Team Hilderman, which includes third Gord Zealand, second Clarence Jack and lead Richard Trimble, opened with two wins, which was good enough to reach the championship round.
They beat Saskatchewan 7-6 on March 30 and Quebec 8-6 on March 31. The Hilderman crew also beat Ontario on Friday.
They lost 9-3 to Manitoba, who went on to win gold, and 7-3 to Alberta to end their run.
“We had great games against everybody,” said Hilderman. “There were two games, I think against Manitoba and Alberta, that we didn’t have a good grasp on the ice. But all the games basically came right down to the last shot.”
The surprise entry of Team P.E.I. into the women’s field made an odd number of teams, allowing Yukon, as hosts, to enter a second team to even out the two pools.
Team Johnson went winless at 0-8 and Team Banks, the “Yukon Host” rink, finished with 1-8, squeaking into the championship round and placing eighth.
“We started off well in a couple of games, but we weren’t able to carry it through,” said Johnson, who was joined by teammates Nancy Kowalyshen, Ev Pasichnyk and Elaine Sumner. “We won the (Whitehorse International Bonspiel the previous) weekend, so we were feeling pretty excited and high about it, but then we didn’t curl well during the week.”
Team Banks – skip Pat Banks, third Marg White, second Val Whelan and lead Lorraine Stick – registered a 6-5 win over New Brunswick on April 1. They then dropped a close 6-5 battle to Ontario before an 8-0 loss to B.C., who went on to win gold.
They finished with a 9-7 loss to Quebec, who won it on their final throw.
Last week marked Banks’ seventh Masters nationals.
“There are good ones and ones that aren’t that good,” said Banks. “I think this year was particularly good because a lot of the players had played in it before. I was quite excited when I saw the team names coming in for the women’s teams, and some of the men’s teams.
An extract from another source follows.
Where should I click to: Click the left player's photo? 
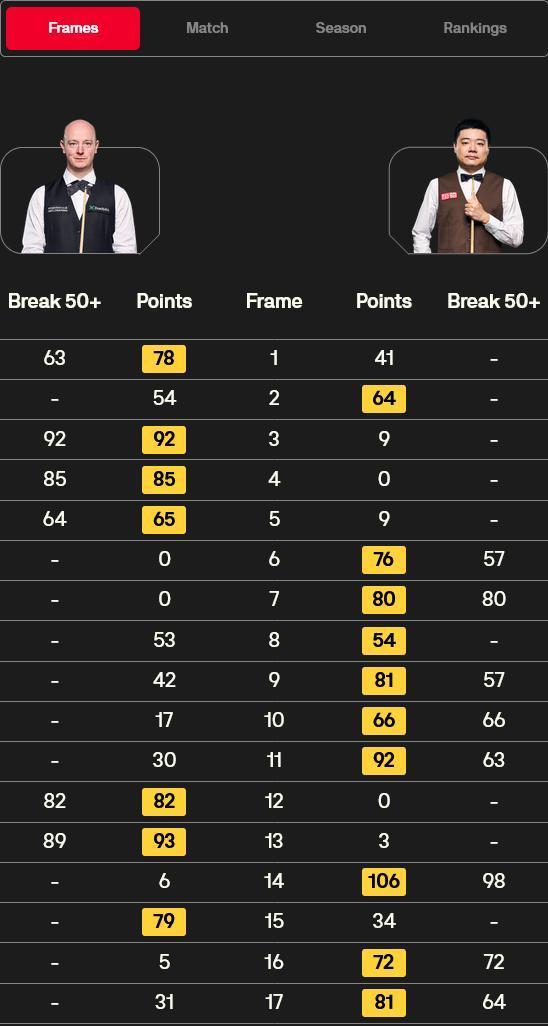pos(79,186)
I thought, ‘This is going to be a good event because … a lot of people know one another.’
“So I met a lot of friends from previous years.”
It was a busy week for most of the Yukon curlers, on and off the ice.
Banks was co-chair of the championship, White was director of officiating, and Sumner (on Team Johnson) was director of fundraising.
“Two of us have been in national Masters before, but it was an experience trying to run the event and play in it,” said Banks.
“We were curling and all of us were volunteering as well, in some aspect,” said Johnson. “We were up at the curling club almost all day, every day.”
The Masters was the first national championship to be hosted by the Whitehorse Curling Club since the Canadian Mixed Curling Championship in 2006.
“Our big mission in running this event was promoting Yukon tourism and contributing to the local economy prior to this year’s tourist season,” said Banks. “At the moment I can safely say this event contributed $300,000 to the local economy.
“We did a survey of the teams to see how much they spent and when I add in what the host committee spent locally, that’s what we’re looking at.”